Mumford & Sons subiu ao palco Sunset do Rock in Rio neste sábado (12) por volta das 23h, apresentando um setlist que mesclou novidades e hits que marcaram a trajetória da banda. O show aconteceu no Rio de Janeiro, no maior festival de música ao ar livre da América Latina, e trouxe um clima de celebração para os fãs que aguardavam a volta da banda ao Brasil.
Um retorno que remete ao passado, mas avança para o futuro
Quando a banda se apresentou no Lollapalooza de São Paulo, em 2016, o público viveu uma noite de euforia que ficou marcada na memória coletiva. Naquela ocasião, o som ainda carregava a força do banjo e das harmonias folk que caracterizaram o álbum “Babel”, vencedor do Grammy em 2013. Hoje, a mesma energia aparece, porém com arranjos mais densos e uma produção que busca maior impacto visceral.
Marcus Mumford explicou ao g1 que o hiato recente foi decisivo para a renovação criativa da banda. Os álbuns “Rushmere” (2025) e “Prizefighter” (2026) surgiram desse período de introspecção, trazendo letras mais pessoais e sonoridades que dialogam com a geração Z, que vê o folk dos anos 2010 como uma espécie de classic rock.
Ao contrário do que alguns críticos temiam, a nova fase não abandonou os sucessos que consagraram o grupo. A presença de “I Will Wait” como encerramento do setlist mostrou que a banda ainda honra seu legado, ao mesmo tempo em que apresenta faixas como “Rubber Band Man” e “Here”, que carregam influências de Cat Stevens e de uma produção mais sofisticada.

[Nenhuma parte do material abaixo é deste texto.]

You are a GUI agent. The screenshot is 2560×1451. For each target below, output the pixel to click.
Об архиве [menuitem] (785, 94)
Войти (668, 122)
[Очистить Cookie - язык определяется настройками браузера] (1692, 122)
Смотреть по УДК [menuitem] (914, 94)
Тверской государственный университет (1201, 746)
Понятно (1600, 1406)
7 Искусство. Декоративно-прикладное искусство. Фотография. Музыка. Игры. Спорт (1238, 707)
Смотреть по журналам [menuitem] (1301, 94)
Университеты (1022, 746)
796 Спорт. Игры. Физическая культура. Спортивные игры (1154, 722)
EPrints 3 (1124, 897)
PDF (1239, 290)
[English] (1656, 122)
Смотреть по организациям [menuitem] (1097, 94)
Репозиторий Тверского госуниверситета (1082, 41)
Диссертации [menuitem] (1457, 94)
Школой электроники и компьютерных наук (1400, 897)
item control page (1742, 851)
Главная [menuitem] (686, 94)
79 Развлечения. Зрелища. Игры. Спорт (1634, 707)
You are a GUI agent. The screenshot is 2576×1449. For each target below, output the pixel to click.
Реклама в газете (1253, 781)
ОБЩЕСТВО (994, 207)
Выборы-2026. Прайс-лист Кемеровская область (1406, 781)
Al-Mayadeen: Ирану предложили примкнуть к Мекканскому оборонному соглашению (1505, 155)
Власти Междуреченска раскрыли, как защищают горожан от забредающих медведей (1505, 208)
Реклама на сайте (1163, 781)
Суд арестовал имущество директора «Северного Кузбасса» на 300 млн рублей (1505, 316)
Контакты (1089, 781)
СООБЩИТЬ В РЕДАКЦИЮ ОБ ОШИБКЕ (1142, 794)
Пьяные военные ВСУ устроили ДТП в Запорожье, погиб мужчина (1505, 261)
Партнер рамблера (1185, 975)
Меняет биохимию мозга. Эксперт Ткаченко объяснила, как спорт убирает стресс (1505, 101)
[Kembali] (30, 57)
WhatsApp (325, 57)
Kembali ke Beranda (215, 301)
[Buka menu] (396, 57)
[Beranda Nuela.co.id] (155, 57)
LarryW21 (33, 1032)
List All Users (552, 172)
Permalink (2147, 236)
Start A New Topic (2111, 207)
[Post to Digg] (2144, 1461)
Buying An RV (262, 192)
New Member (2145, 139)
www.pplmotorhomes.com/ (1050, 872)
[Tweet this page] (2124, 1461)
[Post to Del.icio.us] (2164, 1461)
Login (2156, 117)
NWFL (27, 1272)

O setlist: equilíbrio entre novidades e clássicos
O repertório do show foi cuidadosamente estruturado para atender tanto aos fãs de longa data quanto aos novos ouvintes. A abertura contou com “Ditmas”, que trouxe um clima intimista, enquanto “Little Lion Man” foi lançada nos primeiros minutos, provocando um coro imediato do público.
- “Ditmas” – introdução suave com vocais próximos das grades.
- “Little Lion Man” – convite ao canto coletivo do refrão.
- “Rubber Band Man” – nova faixa que destaca a percussão marcante.
- “Prizefighter” – hino de superação que reflete a fase atual da banda.
- “Here” – balada melódica com ecos de Cat Stevens.
- “I Will Wait” – encerramento emotivo que remete ao primeiro álbum.
Além das canções citadas, a banda inseriu trechos instrumentais que ampliaram a experiência sonora, criando momentos de imersão para o público. Cada transição foi marcada por arranjos de cordas e sintetizadores que reforçaram a proposta de um som mais trabalhado e complexo.
Os fãs que compareceram ao evento relataram que a mistura de novos arranjos com a energia dos clássicos gerou uma atmosfera única, capaz de atender às expectativas de quem acompanha a banda desde o início e de quem descobriu o grupo nos últimos anos.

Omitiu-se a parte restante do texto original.